Li Xiuyan, Lei Wanlin, Wang Maofeng, Xu Lili
Intensive Care Unit, Affiliated Dongyang Hospital, Wenzhou Medical University, Dongyang, Zhejiang, 322100, People's Republic of China.
Department of Biomedical Sciences Laboratory, Affiliated Dongyang Hospital, Wenzhou Medical University, Dongyang, Zhejiang, 322100, People's Republic of China.
Risk Manag Healthc Policy. 2025 Jun 25;18:2107-2120. doi: 10.2147/RMHP.S529488. eCollection 2025.
Third-generation cephalosporins, while widely prescribed, carry underquantified thrombocytopenia risks in older adults. This study aimed to develop and validate a clinical prediction model for cephalosporin-associated thrombocytopenia in hospitalized patients aged over 65 years.
A retrospective cohort (2019~2023) initially included 45,779 cephalosporin treated patients. After applying exclusion criteria, 12,917 patients were analyzed. Predictors were selected via LASSO regression, with backward elimination multivariate logistic regression constructing a nomogram. Model performance was assessed using AUC, calibration curves, and decision curve analysis (DCA) in training and testing sets.
The final model identified eight predictors: baseline platelet count (PLT), red blood cell count (RBC), presence of tumor, renal insufficiency (RI), liver cirrhosis (LC), meropenem use, use of antifungal drugs (AD), and daily usage frequency (DUF). It demonstrated strong discrimination (training AUC 0.82 [95% CI 0.79-0.85]; testing AUC 0.80 [0.76-0.84]) and calibration (Brier score 0.057). DCA confirmed clinical utility across wide risk thresholds.
This nomogram tool enables rapid thrombocytopenia risk assessment in elderly patients receiving cephalosporins.

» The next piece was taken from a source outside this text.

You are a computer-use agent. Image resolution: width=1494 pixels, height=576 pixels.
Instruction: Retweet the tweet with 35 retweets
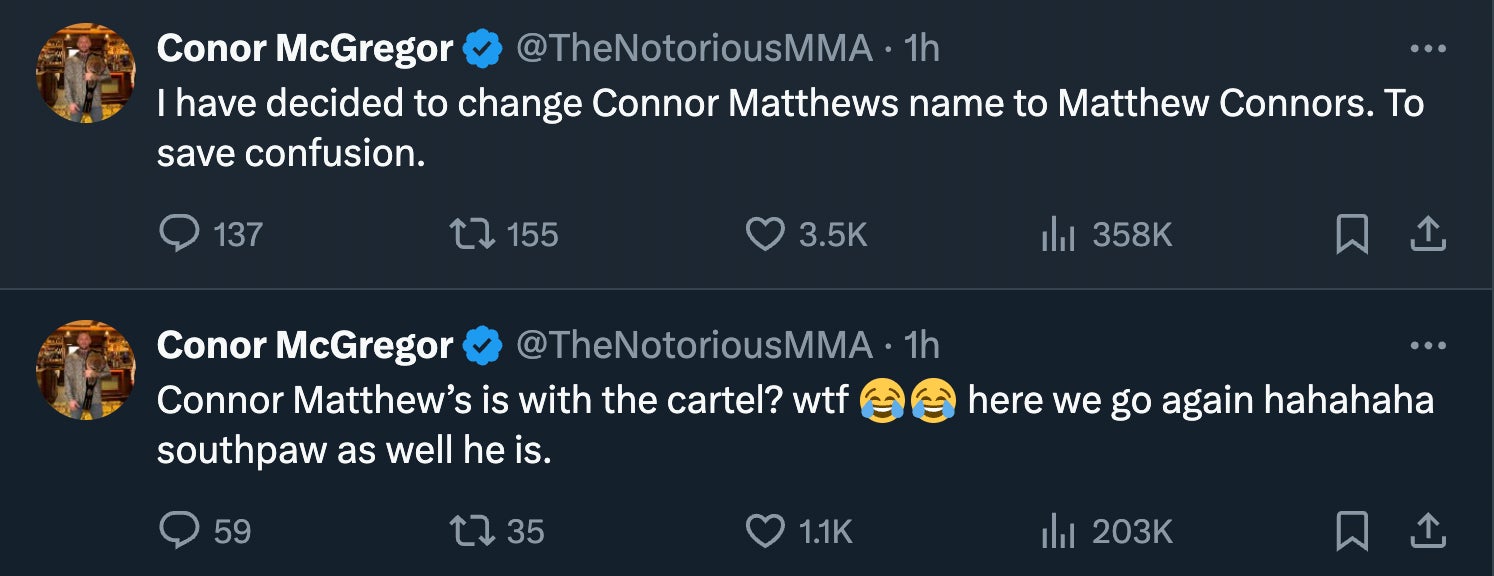(471, 530)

Clinically, it guides antibiotic selection by quantifying comorbidity-drug interactions, and improves toxicity monitoring accuracy in complex geriatric cases with polypharmacy.
第三代头孢菌素虽然广泛应用于临床,但老年患者使用时血小板减少风险的量化尚不明确。本研究旨在建立并验证一个针对65岁以上住院患者头孢菌素相关性血小板减少的临床预测模型。
一项回顾性队列研究(2019年至2023年)最初纳入了45779例接受头孢菌素治疗的患者。应用排除标准后,对12917例患者进行了分析。通过LASSO回归选择预测因素,并采用向后逐步排除法进行多变量逻辑回归分析以构建列线图。在训练集和测试集中,使用AUC、校准曲线和决策曲线分析(DCA)来评估模型性能。
最终模型确定了8个预测因素:基线血小板计数(PLT)、红细胞计数(RBC)、肿瘤的存在、肾功能不全(RI)、肝硬化(LC)、美罗培南的使用、抗真菌药物(AD)的使用以及每日使用频率(DUF)。该模型显示出较强的区分能力(训练集AUC为0.82 [95% CI 0.79 - 0.85];测试集AUC为0.80 [0.76 - 0.84])和校准度(Brier评分为0.057)。DCA证实了该模型在广泛风险阈值范围内的临床实用性。
该列线图工具能够快速评估老年头孢菌素使用者的血小板减少风险。在临床上,它通过量化合并症与药物之间的相互作用来指导抗生素的选择,并提高了在复杂的老年多药联用病例中毒性监测的准确性。